SOURCE PASSAGE »
36. A bladder according to claim 28, wherein the fluid barrier
material comprises an ethylene-vinyl alcohol copolymer.
37. A bladder according to claim 28, wherein said microlayer
polymeric composite includes at least about 50 microlayers.
38. A bladder according to claim 28, wherein said microlayer
polymeric composite includes from about 10 microlayers to about
1000 microlayers.
39. A bladder according to claim 28, wherein said microlayer
polymeric composite layer includes from about 50 microlayers to
about 500 microlayers.
40. A bladder according to claim 28, wherein the average thickness
of each fluid barrier material microlayer is independently from
about 0.01 micron to about 2.5 microns thick.
41. A bladder according to claim 28, wherein the average thickness
of the microlayer polymeric composite layer is from about 75
microns to about 0.5 centimeter.
42. A bladder according to claim 28, wherein said membrane further
comprises at least one layer including an elastomeric
polyurethane.
43. A bladder according to claim 42, wherein said membrane
comprises further layers including an elastomeric polyurethane
adjacent to either side of the microlayer polymeric composite
layer.
44. A bladder according to claim 28, wherein the bladder is
inflated with a gas.
45. A bladder according to claim 28, wherein said bladder is
inflated with a gas comprising nitrogen.
46. A bladder according to claim 44, wherein the inflating gas is
at a pressure of at least about 3 psi.
47. A bladder according to claim 28, wherein the bladder is
permanently sealed.
48. A bladder according to claim 29, wherein the laminar
nano-filler has an average thickness of from about 1 nm to about 10
nm and an aspect ratio from about 200 to about 1000.
49. A bladder according to claim 29, wherein the laminar
nano-filler is a montmorillonite clay.
50. A bladder according to claim 29, wherein the membrane comprises
from about 4 to about 10 weight percent of the laminar
nano-filler.
51. A shoe, comprising at least one bladder according to claim
28.
52. A shoe according to claim 51, wherein the bladder is
incorporated as a portion of said sole.
53. A shoe according to claim 51, wherein said bladder forms at
least a part of an outer surface of said shoe.
54. A ball, comprising a bladder according to claim 28.
Description
FIELD OF THE INVENTION
[0001] This invention concerns membranes including fillers suitable
for applications that require both barrier properties and
flexibility, particularly for use in preparing bladders for
inflated objects and cushioning devices. The present invention
further relates to articles that are inflated or have inflated
elements.

DATA LINES »
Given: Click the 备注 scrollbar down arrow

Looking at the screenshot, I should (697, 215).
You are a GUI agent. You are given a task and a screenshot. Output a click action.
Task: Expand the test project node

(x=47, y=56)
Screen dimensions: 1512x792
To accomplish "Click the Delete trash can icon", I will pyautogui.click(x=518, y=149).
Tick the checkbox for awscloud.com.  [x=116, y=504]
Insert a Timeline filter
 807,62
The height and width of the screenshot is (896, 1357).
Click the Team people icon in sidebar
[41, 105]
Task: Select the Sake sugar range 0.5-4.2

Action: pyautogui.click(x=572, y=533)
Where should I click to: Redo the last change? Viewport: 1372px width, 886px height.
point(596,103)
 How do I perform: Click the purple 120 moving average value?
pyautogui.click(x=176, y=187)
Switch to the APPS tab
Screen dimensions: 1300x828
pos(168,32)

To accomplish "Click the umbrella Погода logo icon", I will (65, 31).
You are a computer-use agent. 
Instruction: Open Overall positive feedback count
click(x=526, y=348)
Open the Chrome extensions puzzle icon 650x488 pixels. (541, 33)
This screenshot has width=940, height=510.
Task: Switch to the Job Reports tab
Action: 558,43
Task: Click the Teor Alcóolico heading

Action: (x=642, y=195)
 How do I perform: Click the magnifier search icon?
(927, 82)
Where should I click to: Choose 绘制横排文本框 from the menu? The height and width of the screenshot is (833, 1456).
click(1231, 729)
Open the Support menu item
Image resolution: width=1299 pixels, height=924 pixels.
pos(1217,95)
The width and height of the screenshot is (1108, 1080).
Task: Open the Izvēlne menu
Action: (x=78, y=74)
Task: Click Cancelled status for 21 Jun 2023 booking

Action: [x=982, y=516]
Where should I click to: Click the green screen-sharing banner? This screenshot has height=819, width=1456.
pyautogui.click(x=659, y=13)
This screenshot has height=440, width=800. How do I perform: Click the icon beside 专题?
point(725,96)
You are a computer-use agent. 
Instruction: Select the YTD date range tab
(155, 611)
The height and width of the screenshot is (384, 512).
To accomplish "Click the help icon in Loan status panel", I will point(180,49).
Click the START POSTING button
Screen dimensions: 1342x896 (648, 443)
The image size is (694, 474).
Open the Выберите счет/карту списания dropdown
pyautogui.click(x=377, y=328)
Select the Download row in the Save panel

TASK PROMPT » Extract from the bladder patent passage, verbatim, the span beginning with "44. A bladder" and running through "a montmorillonite clay.".

RESULT OF THE EXERCISE »
44. A bladder according to claim 28, wherein the bladder is
inflated with a gas.
45. A bladder according to claim 28, wherein said bladder is
inflated with a gas comprising nitrogen.
46. A bladder according to claim 44, wherein the inflating gas is
at a pressure of at least about 3 psi.
47. A bladder according to claim 28, wherein the bladder is
permanently sealed.
48. A bladder according to claim 29, wherein the laminar
nano-filler has an average thickness of from about 1 nm to about 10
nm and an aspect ratio from about 200 to about 1000.
49. A bladder according to claim 29, wherein the laminar
nano-filler is a montmorillonite clay.